There’s a moment from the first season of “The Golden Bachelor” that I can’t get out of my head.
In episode five, 72-year-old “Bachelor” Gerry Turner must cull the group of women vying for his heart from six to three. He stands in front of them, eyes welling with tears, and ultimately gifts the final rose of the night to the petite, 70-year-old brunette Theresa Nist.
It’s the reaction of Leslie Fhima, however, the 64-year-old former professional dancer who will also vie for Turner’s heart in Thursday night’s season finale, that stuck with me. When Fhima realizes that her friend Ellen Goltzer is being eliminated, she slides closer to Ellen and gently leans her head on the other woman’s shoulder. The camera immediately pans away, following Nist as she weepily accepts Turner’s rose, but it’s that moment of tenderness between Fhima and Goltzer that burrowed its way into my heart.

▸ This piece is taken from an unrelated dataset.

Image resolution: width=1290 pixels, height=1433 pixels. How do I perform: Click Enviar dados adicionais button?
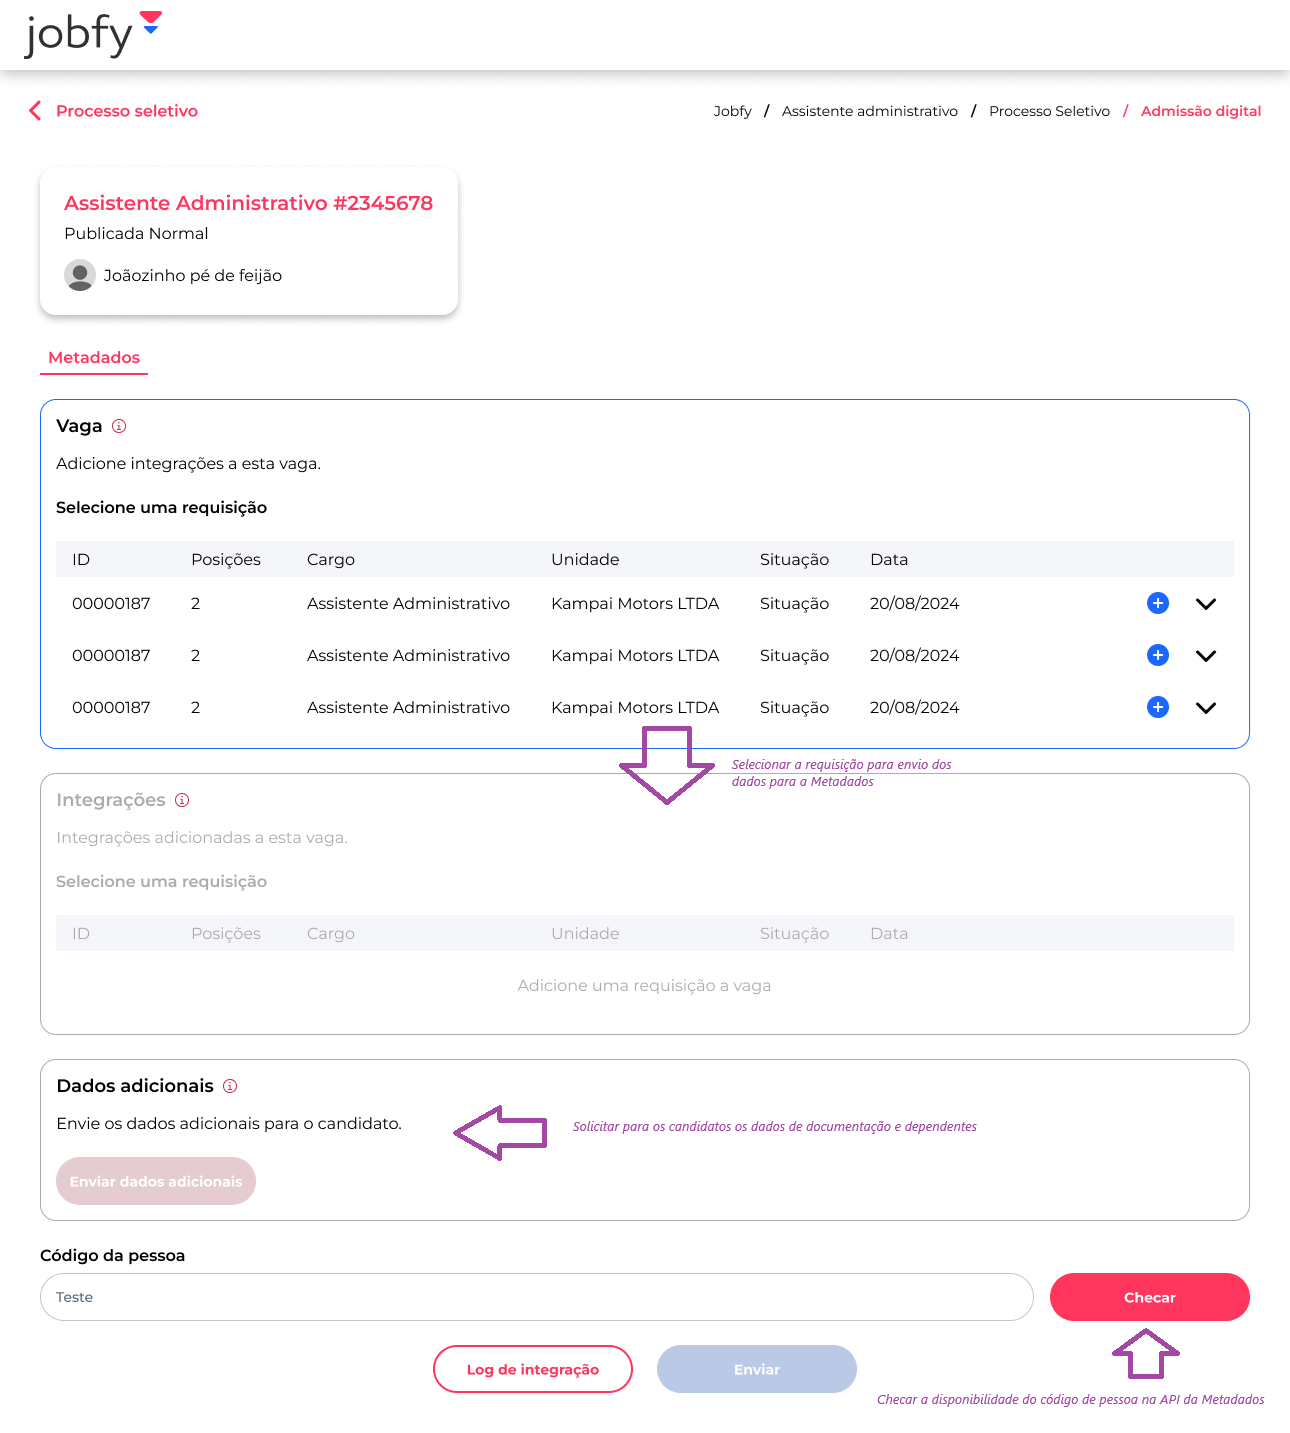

It’s the reaction of Leslie Fhima, however, the 64-year-old former professional dancer who will also vie for Turner’s heart in Thursday night’s season finale, that stuck with me.
Anyone who watches reality television is familiar with the trope that cast members on competition shows — even if that competition is for love — “aren’t there to make friends.” But the women of “The Golden Bachelor” seemed there for love and friendship. And those of us who tuned in week after week were there to watch them search — for companionship, for friendship, for the right to be seen and heard and valued — whether or not they ended up with Turner, a man whose on-screen persona can best be described as an AI-generated, Sensitive Midwesterner Ken doll.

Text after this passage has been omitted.